◆ TASK INSTRUCTIONS ◆
Below are records; reproduce exactly the lines from the one containing "Task: Click the Opening section title" through the end, both included, and only those.

[Source records]
Segment Open

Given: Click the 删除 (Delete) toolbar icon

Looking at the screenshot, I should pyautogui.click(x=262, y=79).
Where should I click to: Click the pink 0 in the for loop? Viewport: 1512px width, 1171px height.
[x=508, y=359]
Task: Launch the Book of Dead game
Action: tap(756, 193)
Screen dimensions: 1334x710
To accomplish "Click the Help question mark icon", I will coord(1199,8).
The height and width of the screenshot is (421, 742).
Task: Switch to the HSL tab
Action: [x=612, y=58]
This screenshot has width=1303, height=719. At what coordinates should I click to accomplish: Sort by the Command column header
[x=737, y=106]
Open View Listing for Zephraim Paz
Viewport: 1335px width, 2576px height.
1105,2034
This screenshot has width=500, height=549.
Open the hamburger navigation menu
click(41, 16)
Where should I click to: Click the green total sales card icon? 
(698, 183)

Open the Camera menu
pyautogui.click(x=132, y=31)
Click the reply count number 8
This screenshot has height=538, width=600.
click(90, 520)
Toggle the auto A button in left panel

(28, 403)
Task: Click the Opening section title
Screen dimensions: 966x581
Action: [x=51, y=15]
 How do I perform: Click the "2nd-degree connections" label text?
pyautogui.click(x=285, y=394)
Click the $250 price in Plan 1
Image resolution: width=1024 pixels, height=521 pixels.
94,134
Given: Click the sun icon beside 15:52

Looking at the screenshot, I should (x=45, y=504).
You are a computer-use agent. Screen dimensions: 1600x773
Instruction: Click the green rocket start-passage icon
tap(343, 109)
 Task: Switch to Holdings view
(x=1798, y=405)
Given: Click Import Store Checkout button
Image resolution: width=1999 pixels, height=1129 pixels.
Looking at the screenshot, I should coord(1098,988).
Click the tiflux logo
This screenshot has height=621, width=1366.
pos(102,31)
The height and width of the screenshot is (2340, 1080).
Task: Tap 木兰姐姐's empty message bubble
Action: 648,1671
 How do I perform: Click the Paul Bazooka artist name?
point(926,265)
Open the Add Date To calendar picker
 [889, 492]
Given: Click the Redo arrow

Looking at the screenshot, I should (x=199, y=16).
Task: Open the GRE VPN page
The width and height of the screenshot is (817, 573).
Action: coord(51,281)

Segment Closed

◆ RESULT ◆
Task: Click the Opening section title
Screen dimensions: 966x581
Action: [x=51, y=15]
 How do I perform: Click the "2nd-degree connections" label text?
pyautogui.click(x=285, y=394)
Click the $250 price in Plan 1
Image resolution: width=1024 pixels, height=521 pixels.
94,134
Given: Click the sun icon beside 15:52

Looking at the screenshot, I should (x=45, y=504).
You are a computer-use agent. Screen dimensions: 1600x773
Instruction: Click the green rocket start-passage icon
tap(343, 109)
 Task: Switch to Holdings view
(x=1798, y=405)
Given: Click Import Store Checkout button
Image resolution: width=1999 pixels, height=1129 pixels.
Looking at the screenshot, I should coord(1098,988).
Click the tiflux logo
This screenshot has height=621, width=1366.
pos(102,31)
The height and width of the screenshot is (2340, 1080).
Task: Tap 木兰姐姐's empty message bubble
Action: 648,1671
 How do I perform: Click the Paul Bazooka artist name?
point(926,265)
Open the Add Date To calendar picker
 [889, 492]
Given: Click the Redo arrow

Looking at the screenshot, I should (x=199, y=16).
Task: Open the GRE VPN page
The width and height of the screenshot is (817, 573).
Action: coord(51,281)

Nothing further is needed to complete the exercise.